The day we came home from the hospital I had the biggest crying meltdown I’ve possibly ever had (me, not the baby).
Why? Great question – postpartum hormones apparently. The second morning home, after a particularly horrifying diaper change, I marched downstairs with my tiny daughter in my arms and announced to my parents and in-laws, “I need Windex, carpet cleaner, and laundry detergent. Who wants a baby?”
You quickly learn how undignifying motherhood can be. It often looks like changing your clothes multiple times a day because the last outfit was spat up on or pooped on or leaked on.
It means having zero privacy and dragging your child’s high chair into the bathroom just to get a shower because it’s been days since your last one.

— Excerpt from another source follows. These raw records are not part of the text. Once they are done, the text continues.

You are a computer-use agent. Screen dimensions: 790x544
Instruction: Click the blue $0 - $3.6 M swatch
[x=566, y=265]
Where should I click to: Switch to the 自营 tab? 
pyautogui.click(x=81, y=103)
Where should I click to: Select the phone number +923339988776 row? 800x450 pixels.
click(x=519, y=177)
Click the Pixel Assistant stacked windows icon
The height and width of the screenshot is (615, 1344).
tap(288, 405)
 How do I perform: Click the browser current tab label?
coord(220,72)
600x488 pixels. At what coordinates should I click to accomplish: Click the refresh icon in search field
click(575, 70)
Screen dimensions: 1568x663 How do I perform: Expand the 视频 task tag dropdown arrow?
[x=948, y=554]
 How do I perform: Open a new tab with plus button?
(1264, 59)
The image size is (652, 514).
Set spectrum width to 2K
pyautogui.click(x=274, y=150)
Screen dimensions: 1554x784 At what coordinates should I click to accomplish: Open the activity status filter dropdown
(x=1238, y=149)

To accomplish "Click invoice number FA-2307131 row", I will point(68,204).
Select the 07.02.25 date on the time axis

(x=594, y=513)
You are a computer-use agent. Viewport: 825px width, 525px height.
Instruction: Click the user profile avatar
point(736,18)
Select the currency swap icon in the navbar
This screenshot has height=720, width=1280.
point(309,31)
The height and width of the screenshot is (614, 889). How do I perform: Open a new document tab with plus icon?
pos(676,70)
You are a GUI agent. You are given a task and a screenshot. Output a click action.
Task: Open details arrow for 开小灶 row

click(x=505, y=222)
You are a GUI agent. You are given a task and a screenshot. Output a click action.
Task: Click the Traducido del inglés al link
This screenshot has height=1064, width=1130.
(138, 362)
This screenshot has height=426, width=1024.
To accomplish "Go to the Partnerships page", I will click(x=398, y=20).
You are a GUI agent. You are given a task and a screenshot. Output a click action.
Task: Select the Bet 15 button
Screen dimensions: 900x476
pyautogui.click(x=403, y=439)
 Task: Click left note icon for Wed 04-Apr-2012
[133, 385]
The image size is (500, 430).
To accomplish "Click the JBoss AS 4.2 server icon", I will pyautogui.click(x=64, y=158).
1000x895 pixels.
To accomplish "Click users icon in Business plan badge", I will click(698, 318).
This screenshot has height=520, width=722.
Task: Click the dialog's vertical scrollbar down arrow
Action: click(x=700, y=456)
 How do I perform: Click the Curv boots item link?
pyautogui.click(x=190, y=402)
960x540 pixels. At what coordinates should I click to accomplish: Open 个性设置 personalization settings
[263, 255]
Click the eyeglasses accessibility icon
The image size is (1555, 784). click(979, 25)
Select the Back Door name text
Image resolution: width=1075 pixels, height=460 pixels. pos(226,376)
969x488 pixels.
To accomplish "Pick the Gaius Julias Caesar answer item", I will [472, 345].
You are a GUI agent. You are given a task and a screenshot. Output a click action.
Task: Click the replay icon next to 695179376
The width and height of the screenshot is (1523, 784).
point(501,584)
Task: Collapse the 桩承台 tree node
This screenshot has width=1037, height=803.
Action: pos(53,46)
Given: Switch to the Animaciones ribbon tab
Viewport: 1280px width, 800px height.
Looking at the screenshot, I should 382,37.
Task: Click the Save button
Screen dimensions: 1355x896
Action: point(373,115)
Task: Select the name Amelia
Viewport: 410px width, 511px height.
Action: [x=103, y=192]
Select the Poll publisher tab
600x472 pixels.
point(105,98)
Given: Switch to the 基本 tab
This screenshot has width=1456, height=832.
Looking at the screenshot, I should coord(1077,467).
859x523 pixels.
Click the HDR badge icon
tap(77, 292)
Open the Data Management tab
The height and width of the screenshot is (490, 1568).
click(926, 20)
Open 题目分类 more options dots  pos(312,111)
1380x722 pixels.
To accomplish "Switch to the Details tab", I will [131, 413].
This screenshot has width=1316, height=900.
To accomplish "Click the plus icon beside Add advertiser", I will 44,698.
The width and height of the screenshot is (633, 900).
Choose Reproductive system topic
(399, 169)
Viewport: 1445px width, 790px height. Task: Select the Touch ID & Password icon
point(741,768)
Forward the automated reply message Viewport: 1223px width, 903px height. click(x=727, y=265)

It means everyone looking at you as you stand up to leave during a sermon or a recital or even a restaurant because the baby has lost her head over the fact that you won’t let her eat (insert any random object here – literally anything). And that’s all before the talking and potty-training days.
Despite all this, I maintain that becoming a mom is one of the best things I’ve ever done. And I’m sure most mothers feel similarly.
It’s not glamorous, but that’s just like love, isn’t it? Love leads us into unexpected places – often into places we thought it would protect us from.
I learned that the first time from my grandmother who cared for my grandfather as he suffered from dementia. And I’ve been learning it ever since. Marriage is teaching me that. Motherhood is teaching me that.
I am learning that love can be undignifying – think of changing diapers or washing the disciples feet. I am learning that love can be exhausting – think of getting up all night to nurse or staying awake in the garden to pray. I am learning that love can be physically grueling – think of labor and birth or the long road to Calvary.
I am learning how small my love is in comparison to that of Jesus Christ.
“Experience: that most brutal of teachers. But you learn, my God do you learn,” wrote C.S. Lewis.
I suspect that all of our earthly relationships are tools for our sanctification – teaching us at times brutal lessons in the way of love. And by learning to love others we are being shaped more and more into the likeness of Love, Himself.
Despite the burdens love may lay on us, it is itself so light. Despite the sorrows we incur as a result of having loved, it is itself pure joy.
This is motherly love – always knowing, in the midst of the tears and diapers and caffeine-overload, “this is worth it,” and having the heart to be thankful. Thankful not just for the privilege of children, but for our earthly parents who sacrificed for us, and for our Heavenly Father whose love has saved our souls.